Friday, November 2, 2007

My birthday

Today is my birthday. I'm 31. That seems so strange to me, sort of. To all my high school buds - I can remember like it was yesterday when we all turned 16. I never expected to be blowing out my 31st birthday candles with three little ones helping me. They are the true gifts of my life - I may not always act like it, I may not always recognize it because days sure can be hard sometimes. But I always know in my heart that these three are the best gifts ever. Thank you, Lord for these children. Eli was just about to burst in anticipation of singing happy birthday and helping me blow out my candles. Before we lit them he asked me what a 3 and a 1 are when you put them together. Then he asked about a 1 and a 3 together. I am absolutely ecstatic that I am 31 and not 13! This is way better than that was. Thanks to my high school friends for remembering my birthday with comments or emails. And to my brother for his very special rendition of the happy birthday song left on my cell phone. ("Happy Birthday, Baby!"). And to my mom for always making over me (not just on my birthday). And to my sweet husband for always making me feel special.
We also celebrated little sissy turning 9 months today. I took several pictures today in what is about to become her room. I had to share one of them. I can't believe she's already 9 months. I just want to soak her up. I love my little boo!

Thursday, November 1, 2007

A robot, a spiderman and a ballerina

Here are the boys at Mr.

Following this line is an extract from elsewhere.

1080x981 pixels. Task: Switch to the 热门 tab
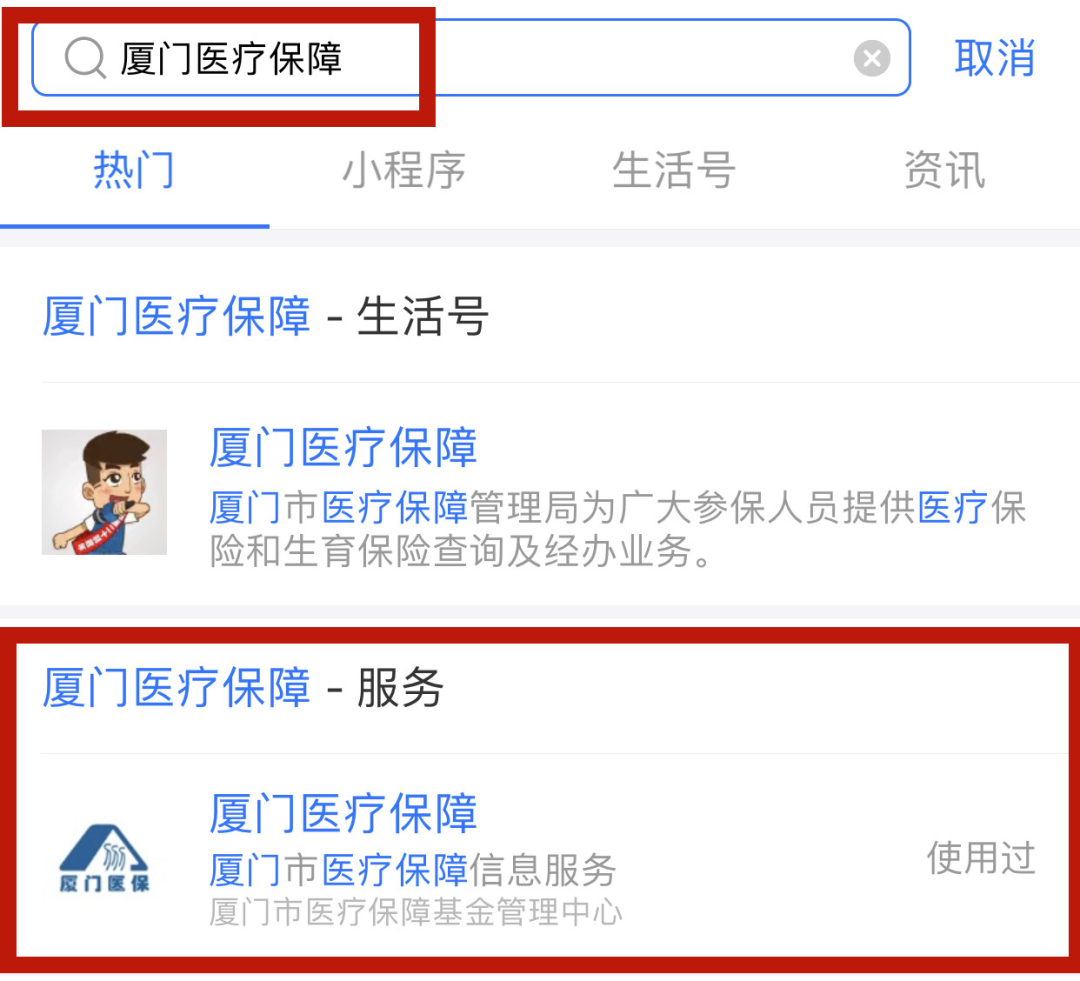click(x=134, y=170)
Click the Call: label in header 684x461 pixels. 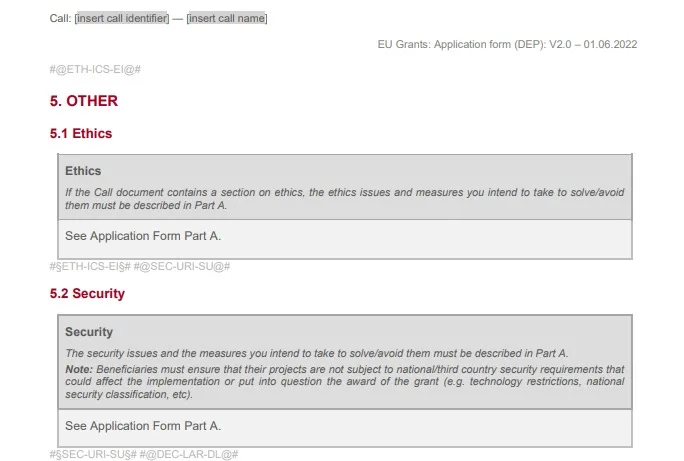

Richard's house (our neighbor who also works with Jonathan). He loves Halloween and has a special treat for all the office children.
Eli won the costume competition at Landmark's Trunk or Treat! Jonathan put 4 years of model making experience to good use in making this costume. Eli was so excited in spite of not being able to hear or walk very well.
Miles wasn't too sure about what was under Mr. Richard's house.